Gravado sob restrições sanitárias, antes das vacinas de Covid-19 e ainda com máscaras, Mering temia que a obra, feita no e para o fim do mundo, se tornasse literal demais nos palcos, diz.
Mering nasceu em uma família de músicos na Califórnia, mas cresceu na Pensilvânia, perto da outra costa dos Estados Unidos e de uma cultura totalmente diferente.
Antes do sucesso arrebatador de “And in the Darkness”, foram quatro álbuns de estúdio sob artista começou a carreira longe da pecha do rock alternativo que a persegue –e que ela rejeita.
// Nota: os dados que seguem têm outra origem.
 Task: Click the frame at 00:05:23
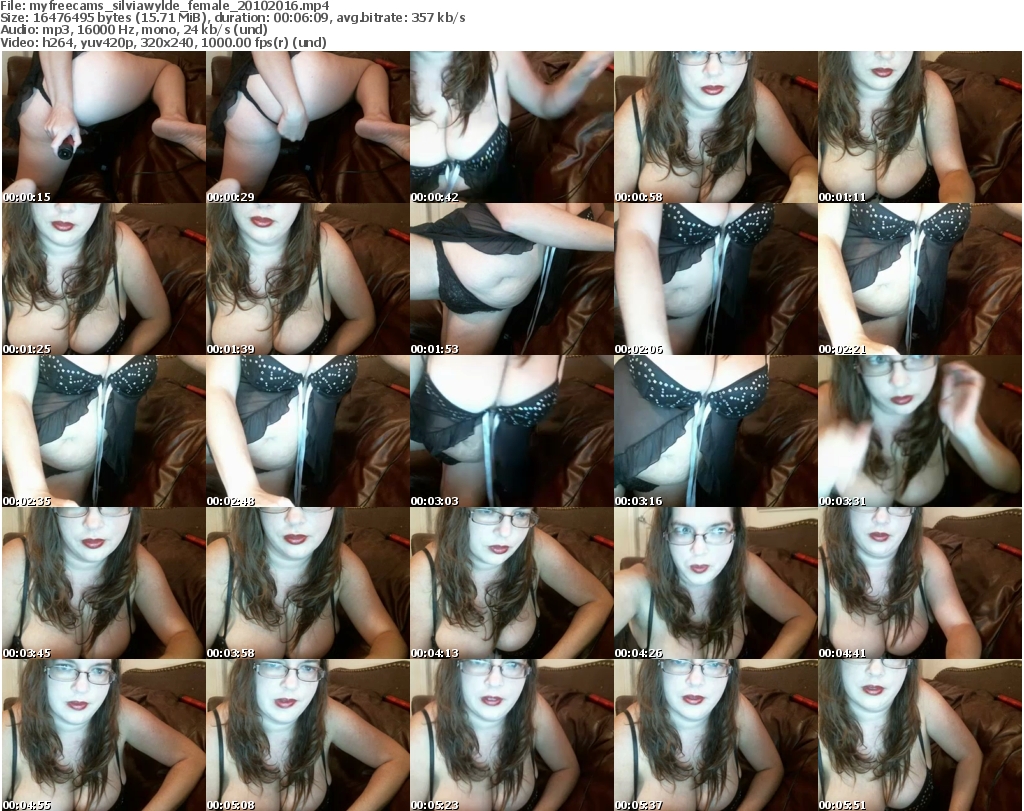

No início, tudo era noise e drone, sonoridades mais experimentais e menos palatáveis do que o som que Mering apresenta como Weyes Blood.
Ela ainda se considera uma vanguardista e não é a única. Neste ano, participou da faixa “STORY OF BLOOD” em “MERCY”, novo álbum de John Cale, ex-Velvet Underground tido como um guardião e vovô chancelador do rock avant-garde. A faixa é, de fato, muito mais novidadeira do que tudo que Mering já lançou sozinha –e em nada se parece com o velho Velvet.
“Sou uma grande fã dele. Foi surpreendente. Ele é um exemplo de alguém que mistura drone, letra, rock e tecnologia.”
Na faixa, Mering vocaliza timbres fantasmagóricos, sonoridade que marca seu estilo. Sua voz soa mais grave do que colegas da sua geração do rock, ponto marcante em sua música além da poética apocalíptica. Por isso, ela costuma ser descrita como sinistra.
“Acho que isso vem de um certo respeito pelo macabro, pelos mistérios da vida e pelo subconsciente”, diz a artista. “Muitas referências da cultura pop a essa vibe têm essa qualidade sinistra porque é a única forma que temos como sociedade de nos fazer perguntas. É um tabu falar dos mistérios da vida e da morte.”
Para ela, o público associa suas experimentações com esse ambiente de mistério. “É como quando os filmes de terror eram o único canal para música eletrônica experimental. Existia no underground, mas só virava mainstream quando se tornava trilha sonora de algo aterrorizante.”
Mering está longe de soar assustadora, mas não se esquiva de abraçar o desconforto em sua obra -e não só na sonoridade. Em um de seus clipes, um desenho animado de um smartphone mata pessoas a sangue frio em um cruzeiro enquanto ela canta e dança com roupinhas náuticas e olhar perdido.
“Ainda estou tentando descobrir como navegar o caos. Existem tantas vias que dão em becos sem saída. Minha esperança é criar um cenário onde existe esperança, mas onde não exista uma negação do que está acontecendo.” Se Mering não parece perto de ter uma resposta, Weyes Blood, entre navios afundando, celulares assassinos e mundos acabando, parece ser uma boa voz para canalizar as perguntas.